Aun así, el porcentaje que en un Estado supuestamente aconfesional (en castellano, eso significa “que no tiene confesión”), se destina a los sueldos de curas y de obispos no es suficiente para pagar la sinecura de este parafuncionariado. Cada año, el Parlamento que representa a la ciudadanía debe aprobar una sobrefinanciación para quienes no pueden o no quieren ganarse la vida trabajando como cada uno de nosotros (los curas que lo hacen, como “profesores de religión”, cobran además un sueldo equivalente al de los profesores interinos).

Incluso así, el Arzobispo de Barcelona, Lluís Martínez Sistach, proponía en noviembre de 2005 que el expolio al IRPF se elevara a un 0,8%. Repetimos que eso sólo sería aceptable si a cada uno de los españoles se le permitiera deducir ese 0,8% o destinarlo a una organización elegida libremente. En otro caso, cualquiera que sea el porcentaje, se trata de un expolio.

Ahora, lo único que se debate es el modelo de financiación, renegociando fórmulas aceptables para la Unión Europea, en cuestiones como el IVA o el IBI, pero estableciendo apriorísticamente el carácter incuestionable de la misma, bajo el eslogan de la “libertad religiosa”. Esto, en términos de derechos universales, es simple y llanamente confesionalidad fáctica y tendenciosidad del Estado.

LA IMPOSIBILIDAD DEL CIUDADANO ESPAÑOL PARA CAMBIAR DE CONVICCIONES Y ABANDONAR LA IGLESIA CATÓLICA:

Y para fundamentar el mito de la España católica, la Iglesia cuenta igualmente con la complicidad tendenciosa del Estado y de las grandes fuerzas políticas para convertir en misión imposible la voluntad de los ciudadanos de abandonar la confesión religiosa en la que fueron bautizados.

Si bien la Asociación Europa Laica no sostiene una campaña de apostasía, en el sentido de que no invita ni sugiere a los ciudadanos que abracen o abandonen una convicción particular, sí mantiene desde sus asambleas el compromiso de apoyar el derecho que emana del artículo 18 de la DU:

…la libertad de cambiar de religión o de creencia.

Ante la gran cantidad de denuncias que sobre este asunto particular llegan a nuestra asociación y a los medios de comunicación, hemos trabajado en el intento de sensibilizar a la opinión pública y de buscar medidas para facilitar el ejercicio de este derecho.

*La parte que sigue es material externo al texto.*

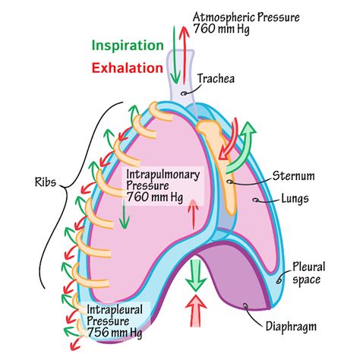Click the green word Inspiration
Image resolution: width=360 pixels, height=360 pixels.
(127, 45)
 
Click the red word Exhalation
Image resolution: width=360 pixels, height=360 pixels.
(127, 67)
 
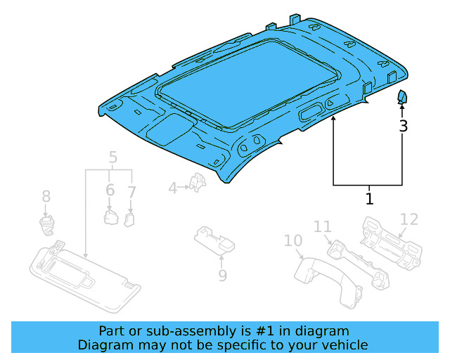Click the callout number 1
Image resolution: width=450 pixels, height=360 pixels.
[x=369, y=198]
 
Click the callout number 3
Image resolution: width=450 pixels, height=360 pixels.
[x=403, y=127]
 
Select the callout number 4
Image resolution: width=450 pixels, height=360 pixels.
[x=172, y=188]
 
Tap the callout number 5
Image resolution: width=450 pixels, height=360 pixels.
[x=112, y=158]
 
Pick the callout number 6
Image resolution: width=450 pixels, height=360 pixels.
[x=110, y=190]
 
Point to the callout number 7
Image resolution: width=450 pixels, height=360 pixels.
[x=131, y=191]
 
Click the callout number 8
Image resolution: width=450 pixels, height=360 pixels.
[x=46, y=196]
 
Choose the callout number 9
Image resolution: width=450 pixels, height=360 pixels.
[x=222, y=276]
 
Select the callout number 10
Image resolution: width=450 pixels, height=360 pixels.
[x=292, y=242]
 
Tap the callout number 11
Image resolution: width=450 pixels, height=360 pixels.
[x=322, y=226]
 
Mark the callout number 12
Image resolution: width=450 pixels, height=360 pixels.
[x=409, y=219]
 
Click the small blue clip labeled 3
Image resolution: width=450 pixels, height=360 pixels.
[x=402, y=97]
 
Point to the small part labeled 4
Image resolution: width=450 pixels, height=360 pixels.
[x=199, y=184]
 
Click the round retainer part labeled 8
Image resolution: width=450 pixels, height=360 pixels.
[x=48, y=225]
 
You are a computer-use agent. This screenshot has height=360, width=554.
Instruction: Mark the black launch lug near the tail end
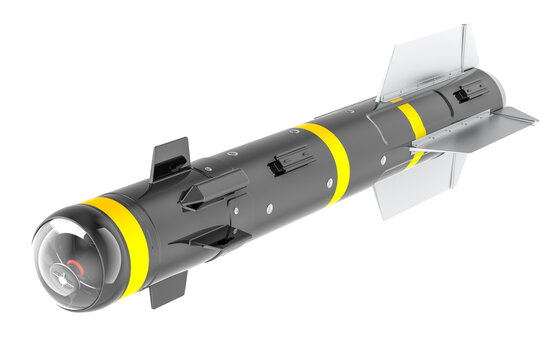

En junio de 2006, el Grupo Parlamentario de IU-ICV, ha defendido en la Comisión de Justicia del Congreso de los Diputados una proposición no de ley para regular “el procedimiento para dejar de pertenecer de manera expresa a las confesiones religiosas”. La proposición ha sido rechazada de plano por el Partido Popular y por el PSOE.

EL ESTATUTO ANÓMALO DE LAS ASOCIACIONES Y FUNDACIONES RELIGIOSAS. LA LEY ORGÁNICA QUE REGULA EL DERECHO DE ASOCIACIÓN DE 2002.

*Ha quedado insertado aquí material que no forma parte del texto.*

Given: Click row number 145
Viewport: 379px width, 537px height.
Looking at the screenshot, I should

Artículo 1. Objeto y ámbito de aplicación.

1. La presente Ley Orgánica tiene por objeto desarrollar el derecho de asociación reconocido en el artículo 22 de la Constitución y establecer aquellas normas de régimen jurídico de las asociaciones que corresponde dictar al Estado.

2. El derecho de asociación se regirá con carácter general por lo dispuesto en la presente Ley Orgánica, dentro de cuyo ámbito de aplicación se incluyen todas las asociaciones que no tengan fin de lucro y que no estén sometidas a un régimen asociativo específico.

3. Se regirán por su legislación específica los partidos políticos; los sindicatos y las organizaciones empresariales; las iglesias, confesiones y comunidades religiosas; las federaciones deportivas; las asociaciones de consumidores y usuarios; así como cualesquiera otras reguladas por leyes especiales.

Las asociaciones constituidas para fines exclusivamente religiosos por las iglesias, confesiones y comunidades religiosas se regirán por lo dispuesto en los tratados internacionales y en las leyes específicas, sin perjuicio de la aplicación supletoria de las disposiciones de la presente Ley Orgánica.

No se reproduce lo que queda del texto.